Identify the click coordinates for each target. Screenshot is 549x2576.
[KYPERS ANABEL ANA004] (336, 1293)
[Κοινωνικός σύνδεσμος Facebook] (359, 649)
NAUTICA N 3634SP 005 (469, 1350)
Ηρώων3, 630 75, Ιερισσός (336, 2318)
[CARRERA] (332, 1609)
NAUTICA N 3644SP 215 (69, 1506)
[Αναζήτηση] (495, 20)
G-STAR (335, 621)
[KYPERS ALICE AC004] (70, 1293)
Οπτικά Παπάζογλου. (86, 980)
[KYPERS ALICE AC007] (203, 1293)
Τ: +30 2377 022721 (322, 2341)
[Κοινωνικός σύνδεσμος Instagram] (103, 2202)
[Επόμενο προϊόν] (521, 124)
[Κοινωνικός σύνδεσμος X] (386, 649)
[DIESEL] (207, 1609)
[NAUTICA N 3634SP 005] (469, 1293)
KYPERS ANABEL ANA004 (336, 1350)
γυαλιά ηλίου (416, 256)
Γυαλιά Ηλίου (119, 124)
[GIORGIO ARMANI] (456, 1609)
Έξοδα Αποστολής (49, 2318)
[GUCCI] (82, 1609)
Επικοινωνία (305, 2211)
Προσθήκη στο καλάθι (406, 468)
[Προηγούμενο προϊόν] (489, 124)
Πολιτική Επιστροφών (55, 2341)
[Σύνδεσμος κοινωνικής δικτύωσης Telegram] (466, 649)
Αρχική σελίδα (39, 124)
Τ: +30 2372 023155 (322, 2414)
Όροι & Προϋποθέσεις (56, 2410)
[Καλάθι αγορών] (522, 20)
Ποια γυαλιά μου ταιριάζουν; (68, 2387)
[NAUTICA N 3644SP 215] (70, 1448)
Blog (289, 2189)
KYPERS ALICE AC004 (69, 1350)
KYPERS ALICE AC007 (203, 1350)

To do: Begin at the line above that has "[CARRERA] (332, 1609)" and stop after the line that has "KYPERS ANABEL ANA004 (336, 1350)", copying each line exactly and adding nothing else.

Task result:
[CARRERA] (332, 1609)
NAUTICA N 3644SP 215 (69, 1506)
[Αναζήτηση] (495, 20)
G-STAR (335, 621)
[KYPERS ALICE AC004] (70, 1293)
Οπτικά Παπάζογλου. (86, 980)
[KYPERS ALICE AC007] (203, 1293)
Τ: +30 2377 022721 (322, 2341)
[Κοινωνικός σύνδεσμος Instagram] (103, 2202)
[Επόμενο προϊόν] (521, 124)
[Κοινωνικός σύνδεσμος X] (386, 649)
[DIESEL] (207, 1609)
[NAUTICA N 3634SP 005] (469, 1293)
KYPERS ANABEL ANA004 (336, 1350)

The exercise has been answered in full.